Kramer has a longstanding familiarity with the Tunisian Islamist hero. In 1994, he wrote about Ghannouchi in an article titled, “A U.S. visa for an Islamic Extremist.” Kramer described how the initial impression of Ghannouchi as a moderate soon gave way to the reality of a hardline anti-American Islamist who applauded Iran and supported Saddam Hussein’s 1990 invasion of Kuwait. According to Kramer,
Ghannouchi not only denounced King Fahd of Saudi Arabia for the “colossal crime” of inviting the U.S. to deploy forces, he also fully justified Saddam’s invasion and annexation of Kuwait… According to Ghannouchi, the Muslims now faced “Crusader America,” the “enemy of Islam.”… Ghannouchi also threatened the United States. Speaking in Khartoum during the crisis, he said, “There must be no doubt that we will strike anywhere against whoever strikes Iraq … We must wage unceasing war against the Americans until they leave the land of Islam, or we will burn and destroy all their interests across the entire Islamic world
Kramer further elucidated Ghannouchi’s particular perspective, writing,
U.S. is not the enemy of Islam, he now argues. It is the hapless victim of a “Jewish strategy” for “waging war against Islam…” Ghannouchi has been a supporter of the Iranian revolution ever since his first visit to the Islamic Republic in 1979… he was the most prominent Sunni Islamist at an “Islamic Conference on Palestine,” which included the leaders of Lebanon’s Hezbollah and the Palestinian Islamic Jihad. Addressing the conference, Ghannouchi said “the greatest danger to civilization, religion and world peace is the United States Administration. It is the Great Satan.”Ghannouchi urged Palestinians not to compromise in their objective to liberate “Palestine from the Jordan river to the Mediterranean sea,” asserting “The truth cannot be divided.”

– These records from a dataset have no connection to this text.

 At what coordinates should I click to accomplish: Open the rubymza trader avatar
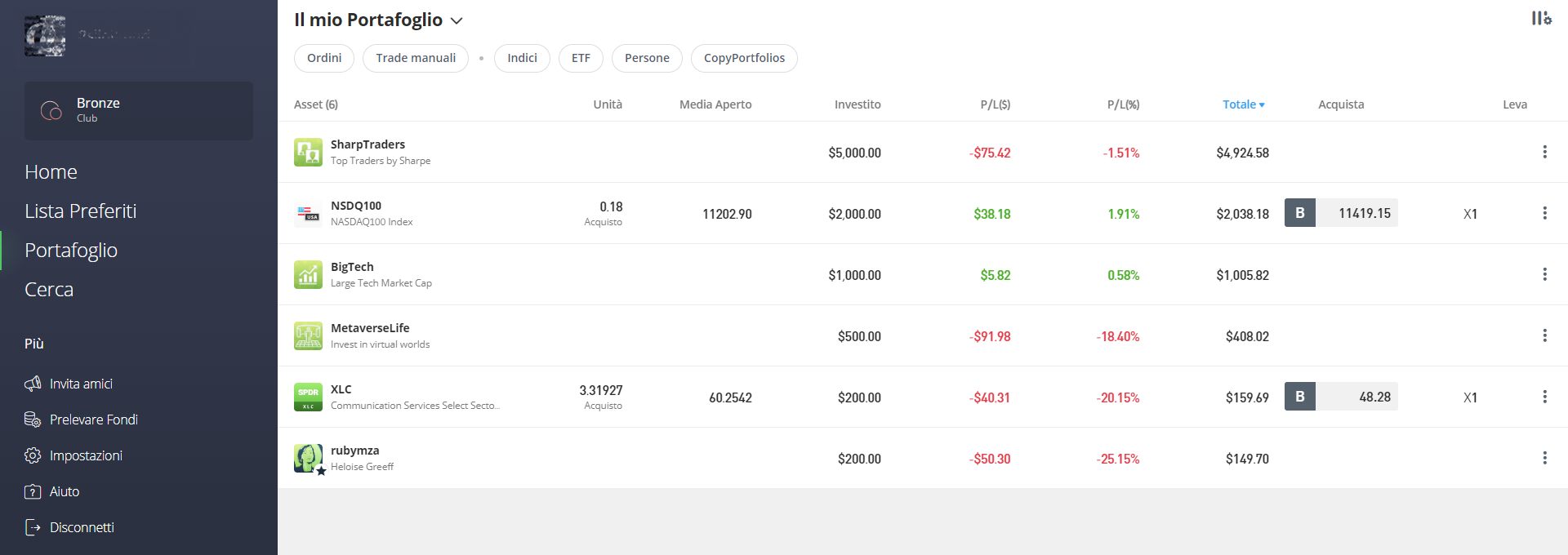[x=309, y=458]
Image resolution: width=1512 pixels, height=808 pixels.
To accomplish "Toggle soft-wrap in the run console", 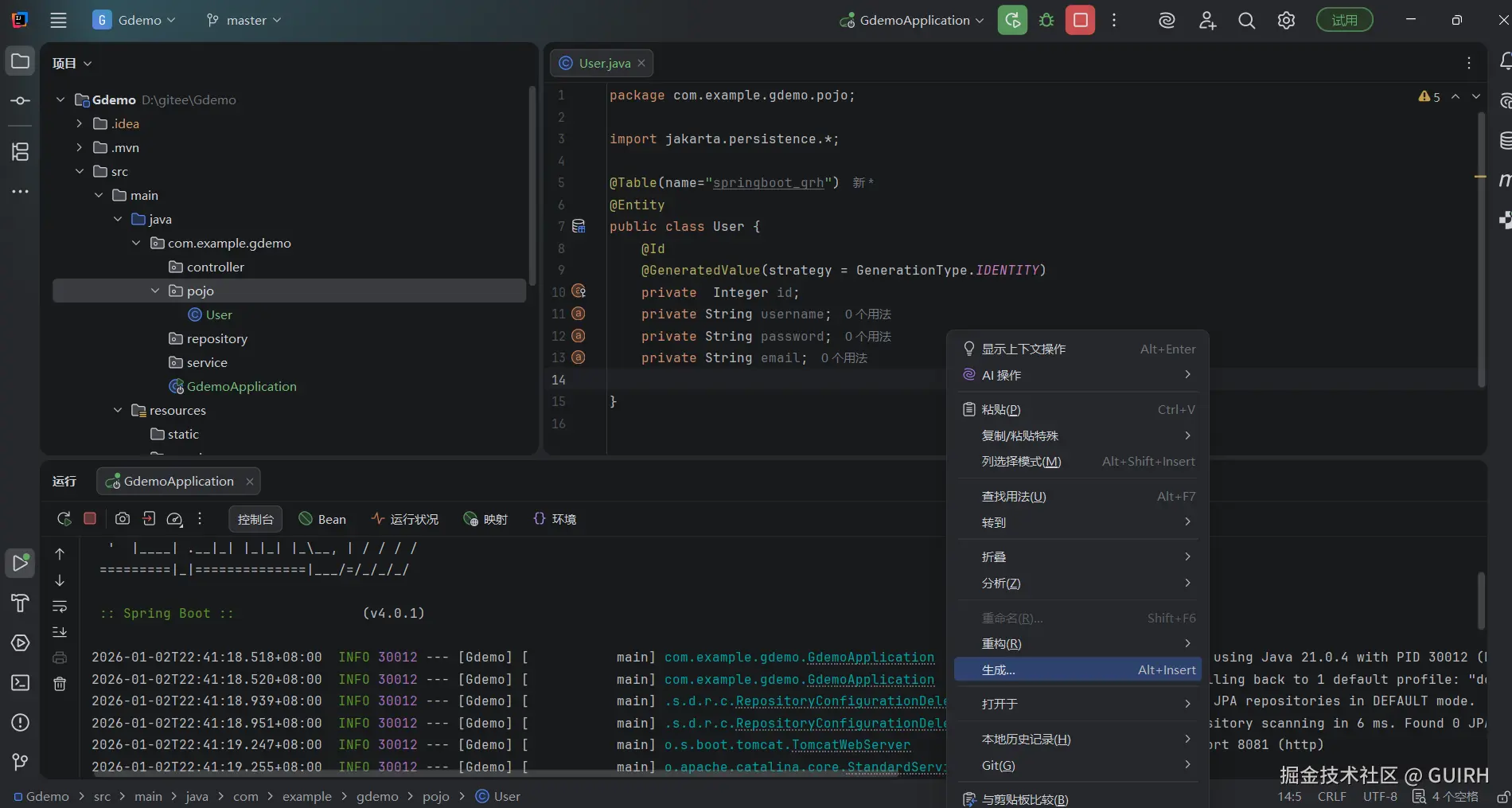I will pyautogui.click(x=60, y=607).
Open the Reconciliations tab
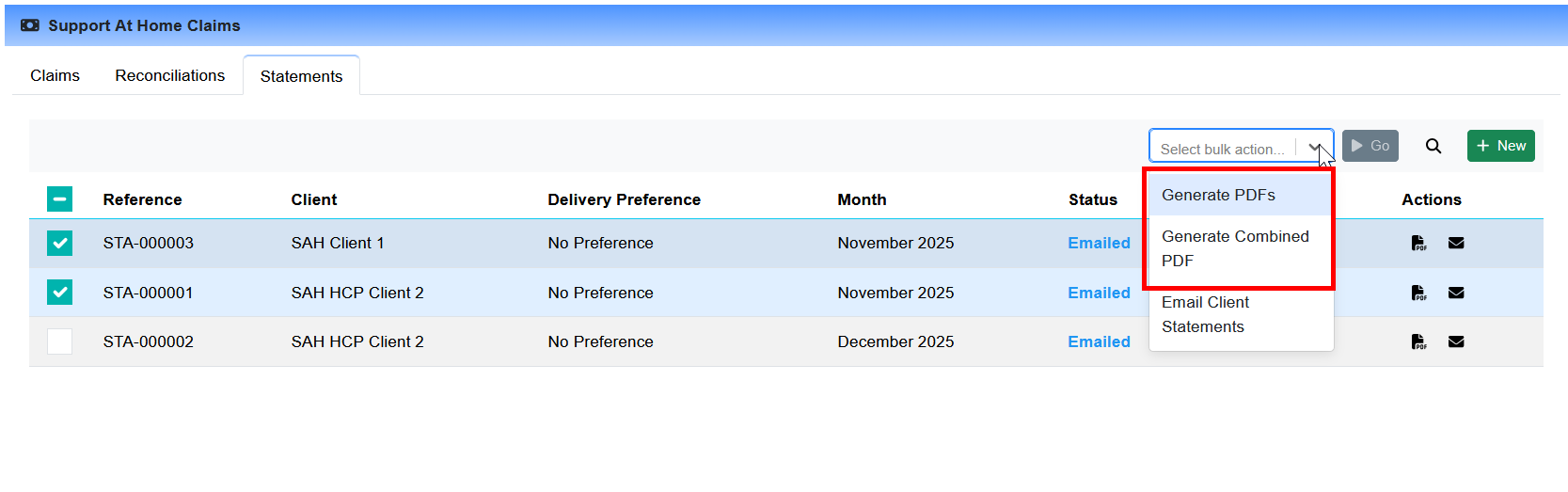Image resolution: width=1568 pixels, height=492 pixels. 170,75
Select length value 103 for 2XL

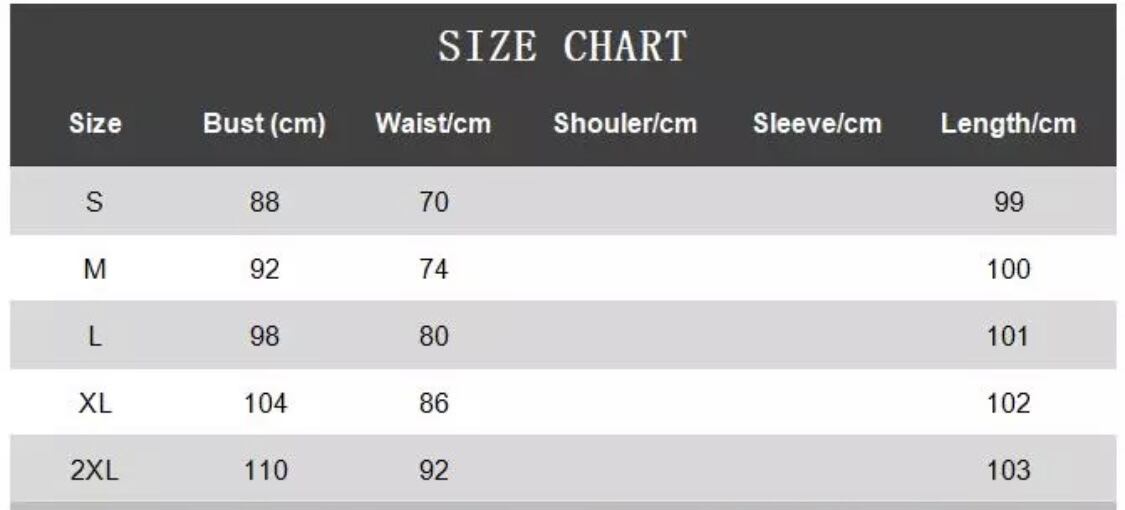pos(1008,470)
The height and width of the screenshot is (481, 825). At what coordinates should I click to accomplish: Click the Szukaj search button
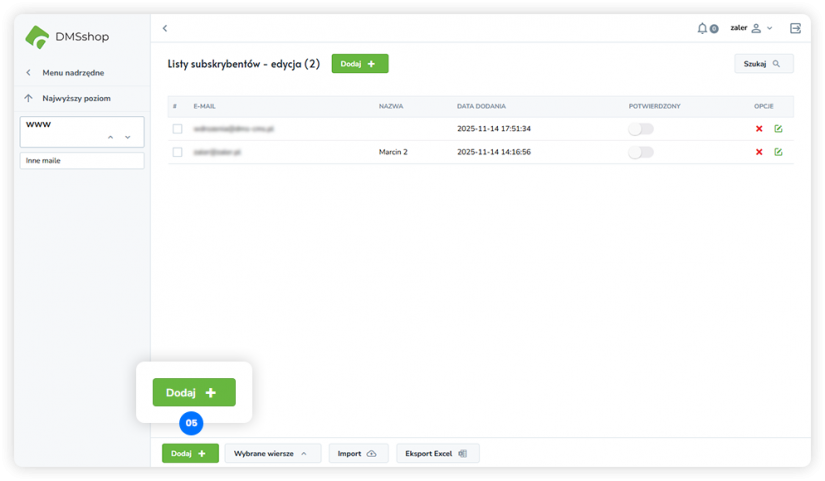point(763,63)
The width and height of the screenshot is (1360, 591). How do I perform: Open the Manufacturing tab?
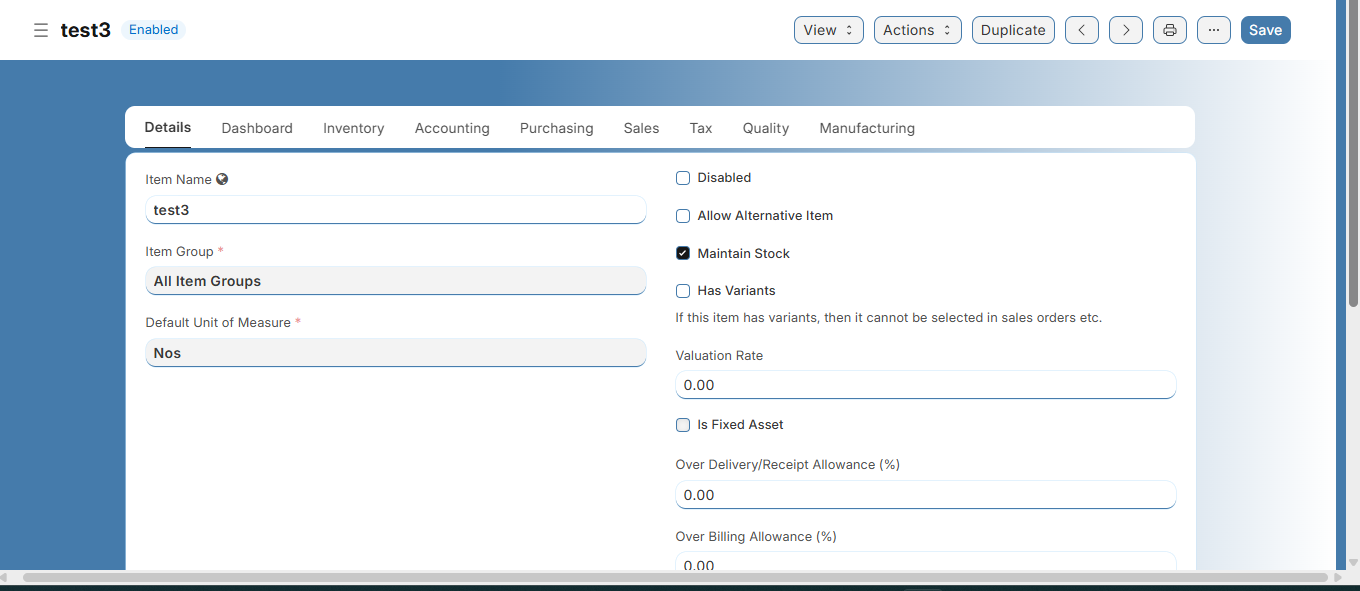pyautogui.click(x=866, y=128)
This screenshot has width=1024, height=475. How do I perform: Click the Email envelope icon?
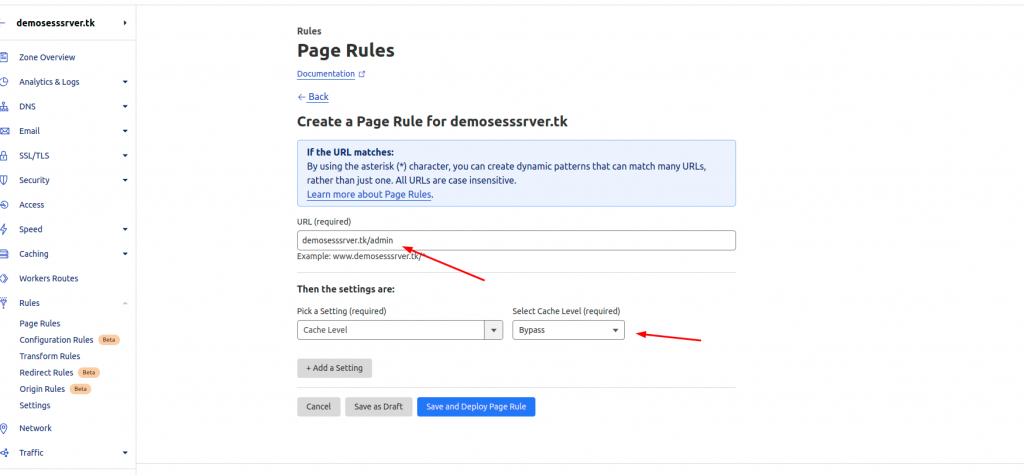coord(4,131)
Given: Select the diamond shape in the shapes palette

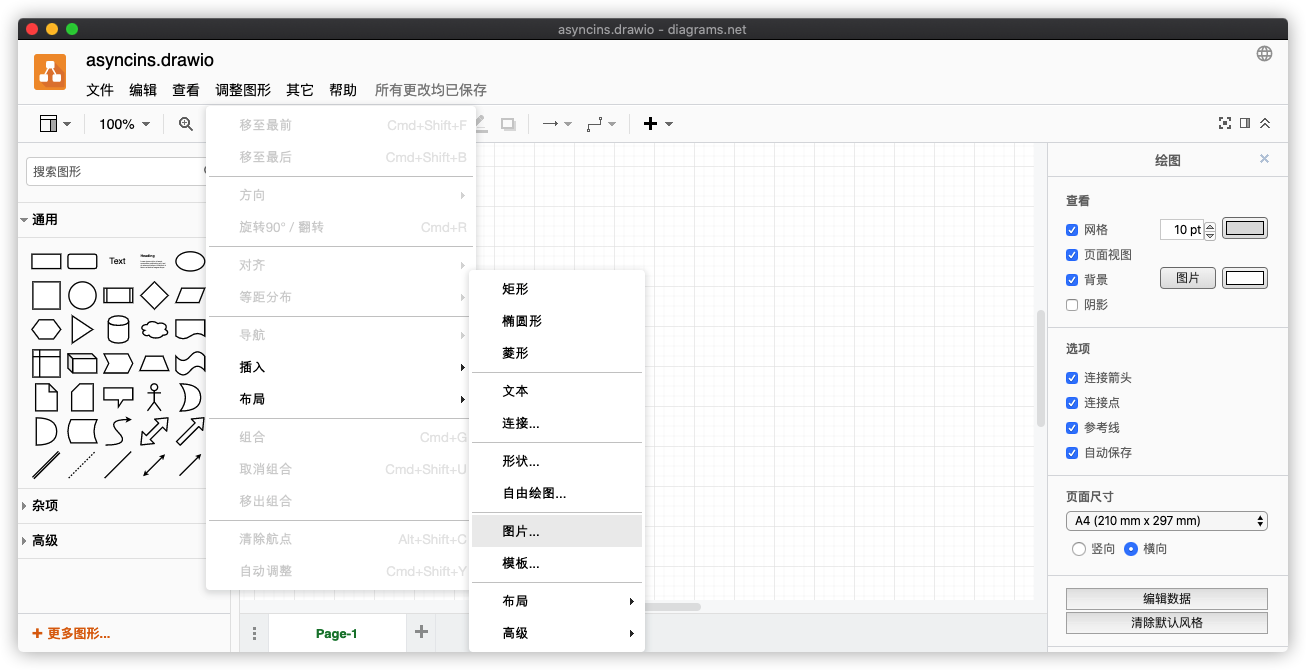Looking at the screenshot, I should coord(154,295).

The Ennahda Party’s attitude toward Israel may not be monolithic. A Web site called Tunisia-live.net reported that party spokesman, Saeed Ferjani “called Israel ‘a legitimate state’ while avoiding an answer to the question as to whether Ennahda would work to penalize any normalization with the Jewish state.” Many commentators too are reassured by the moderate statements of Ennahda Party leaders with regard to social policies in Tunisia and are confident that the party has shed the radicalism of its 1980s precursor, the Islamic Tendency Movement. Ennahda Party candidate for Prime Minister, Hamadi Jebali, has been acclaimed as “a man of compromise and the moderate face of Tunisia’s Ennahda Islamist party.”
Nevertheless, it is important for news media to pay attention to the Islamist party’s attitude toward Israel, as this could be a sign that the currently popular label of moderate conceals a more extreme core. Hostility towards the Jewish state, like hostility towards Jews as individuals or a minority group, may well signal opposition to religious, ethnic, gender, national and other types of equality central to Western-style democracy.